Code template to use effectivity satellites for multiple sources

Hi,

We have stumbled upon following challange:

  1. We have identified multiple links, where there is a driving key and relation to other hubs can change over time.
  2. We have introduced multiple effectivity satellite in order to track the relations for each source of the link.
  3. We want now to use the effectivity satellites in the code of bridge tables, however we have not found a straightforward code pattern and used the following code where we union all the effective satellites for given link.

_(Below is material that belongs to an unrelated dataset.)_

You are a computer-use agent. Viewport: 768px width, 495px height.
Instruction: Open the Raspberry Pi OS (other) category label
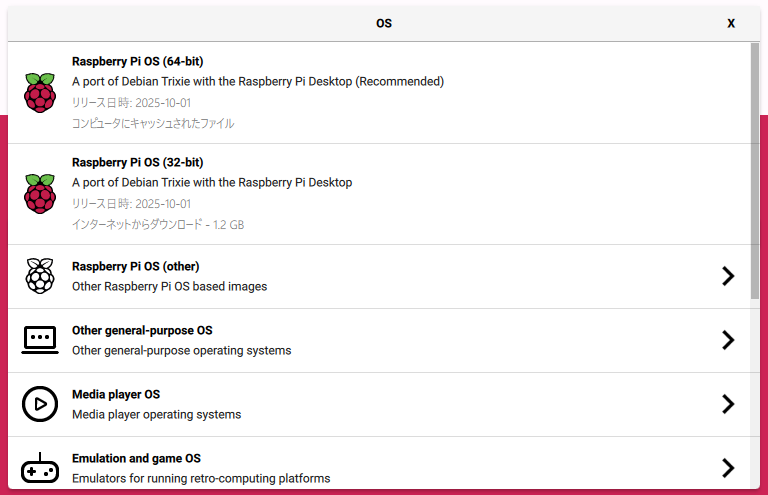point(136,266)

INSERT INTO BRIDGE (hk_hub1, hk_hub2, …, snapshot_date)

SELECT

FROM
as_of join hub1 on 1=1
INNER JOIN link1 on hub1.hk_hub1 = link1.hk_hub1
INNER JOIN
(
– select active links from source1
SELECT hk_link1
FROM effSat1_current – current view on top of effectivity satellite
WHERE snapshot_date>= dv_start_date and snapshot_date<dv_end_date
and hk_link1 <> 0x0 – eliminate ghost record
UNION ALL
– select active links from source2
SELECT hk_link1
FROM effSat2_current
WHERE snapshot_date>= dv_start_date and snapshot_date<dv_end_date
and hk_link1 <> 0x0 – eliminate ghost record
) eff_sats on link1.hk_link1 = eff_sats.hk_link1

Is there a better code pattern for applying effectivity logic for link with multiple sources?
Or maybe you would use one effectivity satellite for link and don’t dinstinguish the sources?

Regards,
Marcin

Hello,

Not sure of the difficulty in this situation since you’d just want to select content between the start and end date of the effectivity satellite based on the driving key, right?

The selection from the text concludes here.